All the parity, all the great teams and UConn and Tennessee are still the cream of the crop. All it does is highlight the giant void that is missing in their schedules.


Fans hoping to catch a glimpse of Candace Parker vs. Maya Moore will have to wait until a possible meeting in the NCAA Tournament. And even that is unlikely, seeing as the tournament selection committee will almost definitely place the two on opposite sides of the bracket in hopes of them meeting to tear down the nets in Tampa.


"Them not playing will dictate the entire NCAA Tournament," Antonelli explains. "Because they will not play and because we are adamantly interested in seeing it as fans - the public opinion wants them to play and play for it all - so you will have to put them on separate sides of the bracket. So what happens to North Carolina, Maryland, Rutgers, Georgia, LSU, think about those other teams who are all potential Final Four teams.


"Where are you going to put them? If you put Connecticut and Tennessee opposite, who are they going to have to beat to get to the regional final? The steps to get there will get more difficult."


Antonelli uses C. Vivian Stringer and Rutgers as her example for this conundrum. The Scarlet Knights must play Connecticut twice, perhaps three times if they meet in the Big East Tournament. Stringer will not be placed on the same side of the bracket with UConn.


"How many years in a row has Rutgers had to go up against Tennessee to try to advance in the tournament?" Antonelli begs. "Vivian will tell you, she's already started talking about being on Tennessee's side of the bracket."


Because women's basketball does have more parity than "back in the day," it will undoubtedly be much harder for the Huskies and Lady Vols to find each other still standing on April 8 at the St. Pete Times Forum. 


"You know, it wouldn't be bad if at the end of the season is the first time that the No. 1 and No. 2 team in the country play," Auriemma said. "That'd be pretty exciting. If they do it once in the regular season, whoever it is, it's just a regular season game. Kinda like college football - if two undefeated teams play for the national championship, that'd be pretty cool."
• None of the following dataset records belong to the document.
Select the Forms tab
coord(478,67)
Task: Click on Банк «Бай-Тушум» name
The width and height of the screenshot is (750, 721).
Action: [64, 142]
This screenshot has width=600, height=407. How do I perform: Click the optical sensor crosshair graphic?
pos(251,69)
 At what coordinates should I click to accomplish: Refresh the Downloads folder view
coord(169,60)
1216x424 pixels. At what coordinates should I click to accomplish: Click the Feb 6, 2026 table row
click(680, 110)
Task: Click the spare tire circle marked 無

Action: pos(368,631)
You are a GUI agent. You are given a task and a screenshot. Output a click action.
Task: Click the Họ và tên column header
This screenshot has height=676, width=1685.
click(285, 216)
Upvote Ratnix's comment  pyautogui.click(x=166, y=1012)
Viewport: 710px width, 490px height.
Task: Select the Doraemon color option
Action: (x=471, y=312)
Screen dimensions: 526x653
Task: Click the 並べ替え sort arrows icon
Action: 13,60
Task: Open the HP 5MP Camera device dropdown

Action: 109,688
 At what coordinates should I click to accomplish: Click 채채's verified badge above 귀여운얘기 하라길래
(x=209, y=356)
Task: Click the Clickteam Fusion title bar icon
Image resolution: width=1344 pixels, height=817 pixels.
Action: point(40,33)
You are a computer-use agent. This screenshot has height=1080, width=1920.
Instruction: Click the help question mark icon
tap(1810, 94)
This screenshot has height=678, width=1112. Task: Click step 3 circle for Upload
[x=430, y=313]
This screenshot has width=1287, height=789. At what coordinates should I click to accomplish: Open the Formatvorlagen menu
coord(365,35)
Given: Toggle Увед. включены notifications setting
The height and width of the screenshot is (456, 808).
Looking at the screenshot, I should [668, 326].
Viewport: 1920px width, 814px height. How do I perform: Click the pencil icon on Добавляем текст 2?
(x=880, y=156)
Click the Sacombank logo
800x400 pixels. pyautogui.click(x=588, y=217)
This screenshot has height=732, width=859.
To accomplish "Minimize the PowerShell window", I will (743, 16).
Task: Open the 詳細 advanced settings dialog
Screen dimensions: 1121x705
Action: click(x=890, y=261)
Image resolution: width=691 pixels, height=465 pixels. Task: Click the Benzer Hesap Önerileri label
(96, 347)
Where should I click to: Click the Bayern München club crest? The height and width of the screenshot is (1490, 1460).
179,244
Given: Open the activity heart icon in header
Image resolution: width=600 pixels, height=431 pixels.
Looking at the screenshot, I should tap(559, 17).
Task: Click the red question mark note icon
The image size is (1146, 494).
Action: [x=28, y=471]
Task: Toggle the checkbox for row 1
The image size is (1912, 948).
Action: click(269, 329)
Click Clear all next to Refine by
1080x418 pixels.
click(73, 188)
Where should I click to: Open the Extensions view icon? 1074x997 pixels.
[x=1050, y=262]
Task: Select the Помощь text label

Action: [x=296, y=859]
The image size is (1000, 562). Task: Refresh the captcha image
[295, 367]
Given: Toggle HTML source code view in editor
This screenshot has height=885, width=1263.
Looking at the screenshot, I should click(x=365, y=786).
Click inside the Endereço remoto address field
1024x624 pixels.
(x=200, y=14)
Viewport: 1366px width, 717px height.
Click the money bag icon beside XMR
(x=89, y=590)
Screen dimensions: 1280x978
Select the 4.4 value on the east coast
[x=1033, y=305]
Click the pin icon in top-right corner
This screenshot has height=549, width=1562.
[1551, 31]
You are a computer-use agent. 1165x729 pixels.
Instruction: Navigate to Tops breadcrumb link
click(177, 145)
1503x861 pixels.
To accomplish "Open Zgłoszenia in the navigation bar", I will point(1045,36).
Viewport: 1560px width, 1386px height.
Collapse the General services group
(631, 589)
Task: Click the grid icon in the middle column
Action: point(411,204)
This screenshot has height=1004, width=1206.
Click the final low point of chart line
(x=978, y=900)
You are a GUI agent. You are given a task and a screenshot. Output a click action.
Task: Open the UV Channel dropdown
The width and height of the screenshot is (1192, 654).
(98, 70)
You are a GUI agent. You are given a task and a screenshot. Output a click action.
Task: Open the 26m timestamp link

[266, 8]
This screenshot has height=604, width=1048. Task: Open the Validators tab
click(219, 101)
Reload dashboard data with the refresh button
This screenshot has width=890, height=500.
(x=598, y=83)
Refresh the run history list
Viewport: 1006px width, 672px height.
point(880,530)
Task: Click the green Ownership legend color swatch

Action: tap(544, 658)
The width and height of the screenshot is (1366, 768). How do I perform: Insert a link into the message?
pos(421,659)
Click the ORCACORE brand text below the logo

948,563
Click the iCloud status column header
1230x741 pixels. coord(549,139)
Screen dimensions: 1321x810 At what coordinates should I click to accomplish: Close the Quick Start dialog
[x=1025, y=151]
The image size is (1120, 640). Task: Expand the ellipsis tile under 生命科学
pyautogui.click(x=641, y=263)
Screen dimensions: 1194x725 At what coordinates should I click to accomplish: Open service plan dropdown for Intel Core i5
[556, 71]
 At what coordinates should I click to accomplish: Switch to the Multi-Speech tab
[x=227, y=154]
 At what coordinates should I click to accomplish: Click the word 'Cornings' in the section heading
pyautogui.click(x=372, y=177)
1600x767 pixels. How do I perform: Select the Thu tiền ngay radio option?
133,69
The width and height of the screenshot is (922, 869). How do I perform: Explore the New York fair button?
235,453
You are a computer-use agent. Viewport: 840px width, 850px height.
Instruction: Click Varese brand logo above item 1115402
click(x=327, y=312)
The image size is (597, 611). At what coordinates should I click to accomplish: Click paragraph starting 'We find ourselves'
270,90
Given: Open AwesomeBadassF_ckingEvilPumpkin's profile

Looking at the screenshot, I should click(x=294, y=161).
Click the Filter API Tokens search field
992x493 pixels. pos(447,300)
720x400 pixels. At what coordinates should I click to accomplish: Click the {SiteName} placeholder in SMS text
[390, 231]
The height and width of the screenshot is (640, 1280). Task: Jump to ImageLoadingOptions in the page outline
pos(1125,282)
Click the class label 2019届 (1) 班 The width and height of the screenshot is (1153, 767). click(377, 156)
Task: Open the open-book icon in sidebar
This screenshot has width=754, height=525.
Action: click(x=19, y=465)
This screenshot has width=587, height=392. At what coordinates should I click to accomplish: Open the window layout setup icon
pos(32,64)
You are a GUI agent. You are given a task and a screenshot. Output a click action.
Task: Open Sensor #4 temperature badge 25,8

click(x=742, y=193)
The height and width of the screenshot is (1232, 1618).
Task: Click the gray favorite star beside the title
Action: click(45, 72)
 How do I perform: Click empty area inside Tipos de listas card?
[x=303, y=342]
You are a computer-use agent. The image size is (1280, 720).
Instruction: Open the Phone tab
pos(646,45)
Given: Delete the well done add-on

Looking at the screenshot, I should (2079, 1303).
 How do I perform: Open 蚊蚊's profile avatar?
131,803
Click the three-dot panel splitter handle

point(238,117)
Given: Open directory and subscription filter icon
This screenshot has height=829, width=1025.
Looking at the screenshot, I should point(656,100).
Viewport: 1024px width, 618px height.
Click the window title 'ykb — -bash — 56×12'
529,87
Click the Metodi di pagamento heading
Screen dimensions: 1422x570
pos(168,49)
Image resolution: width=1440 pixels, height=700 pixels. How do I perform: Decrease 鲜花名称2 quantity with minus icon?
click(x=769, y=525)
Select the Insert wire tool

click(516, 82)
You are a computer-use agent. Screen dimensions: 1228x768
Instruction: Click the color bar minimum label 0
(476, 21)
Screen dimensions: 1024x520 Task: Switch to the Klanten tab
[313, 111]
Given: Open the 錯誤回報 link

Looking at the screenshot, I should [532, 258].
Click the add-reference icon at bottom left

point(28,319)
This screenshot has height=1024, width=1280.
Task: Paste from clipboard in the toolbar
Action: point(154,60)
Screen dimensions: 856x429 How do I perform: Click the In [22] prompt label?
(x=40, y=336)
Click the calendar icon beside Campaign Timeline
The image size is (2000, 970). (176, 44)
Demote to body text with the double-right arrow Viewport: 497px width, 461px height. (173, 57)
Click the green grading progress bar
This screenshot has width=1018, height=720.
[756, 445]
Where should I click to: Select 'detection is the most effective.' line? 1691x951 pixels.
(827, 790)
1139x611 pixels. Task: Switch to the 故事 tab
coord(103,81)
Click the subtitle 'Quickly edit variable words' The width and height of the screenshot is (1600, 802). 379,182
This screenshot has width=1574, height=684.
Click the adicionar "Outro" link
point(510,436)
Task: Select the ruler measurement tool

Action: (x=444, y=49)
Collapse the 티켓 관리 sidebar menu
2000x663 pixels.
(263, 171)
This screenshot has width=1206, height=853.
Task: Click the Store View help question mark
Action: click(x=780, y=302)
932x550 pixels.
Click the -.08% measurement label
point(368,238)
Except, in college football they have rivalry games. Florida meets Florida State. Michigan always plays Ohio State.


No, we women's basketball fans are surely saddened at the prospect of such a great beginning to a season dampened because it won't realize its full potential unless its two best teams meet. And they'll only meet if the planets align in just the right way.


But the good news is, if they do align, if the dice fall the right way, then the nation will be in for perhaps the greatest installment in an already great rivalry.


"Now, we have to wait. It builds up anticipation," Antonelli said. "Just imagine if they are playing for the national championship. With the hype and the build and the animosity and the rivalry, it just sets up for a volcano.


"It's a volcano-like game. It's going to be brewing all year and when the volcano erupts, it's going to be hot."